- PROMPT:
Format the items from the line containing "Click the dropdown caret beside the Fx logo" through the line containing "Open the settings", both included, as a JSON list of strings with one string per line. Omit blank lines.
>>>>>
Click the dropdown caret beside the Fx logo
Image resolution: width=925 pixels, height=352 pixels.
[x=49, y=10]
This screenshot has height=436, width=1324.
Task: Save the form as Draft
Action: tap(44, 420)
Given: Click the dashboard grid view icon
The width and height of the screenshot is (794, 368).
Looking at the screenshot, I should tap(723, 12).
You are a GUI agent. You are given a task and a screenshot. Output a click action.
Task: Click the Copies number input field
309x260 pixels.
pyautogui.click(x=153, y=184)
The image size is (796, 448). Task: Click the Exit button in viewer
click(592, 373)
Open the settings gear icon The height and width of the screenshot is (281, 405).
<<<<<
>>>>>
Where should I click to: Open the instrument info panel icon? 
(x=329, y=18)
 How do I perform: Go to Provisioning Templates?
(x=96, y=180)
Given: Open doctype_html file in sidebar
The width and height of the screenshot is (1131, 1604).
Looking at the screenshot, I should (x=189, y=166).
<<<<<
- RESULT OF THIS TASK:
[
  "Click the dropdown caret beside the Fx logo",
  "Image resolution: width=925 pixels, height=352 pixels.",
  "[x=49, y=10]",
  "This screenshot has height=436, width=1324.",
  "Task: Save the form as Draft",
  "Action: tap(44, 420)",
  "Given: Click the dashboard grid view icon",
  "The width and height of the screenshot is (794, 368).",
  "Looking at the screenshot, I should tap(723, 12).",
  "You are a GUI agent. You are given a task and a screenshot. Output a click action.",
  "Task: Click the Copies number input field",
  "309x260 pixels.",
  "pyautogui.click(x=153, y=184)",
  "The image size is (796, 448). Task: Click the Exit button in viewer",
  "click(592, 373)",
  "Open the settings gear icon The height and width of the screenshot is (281, 405)."
]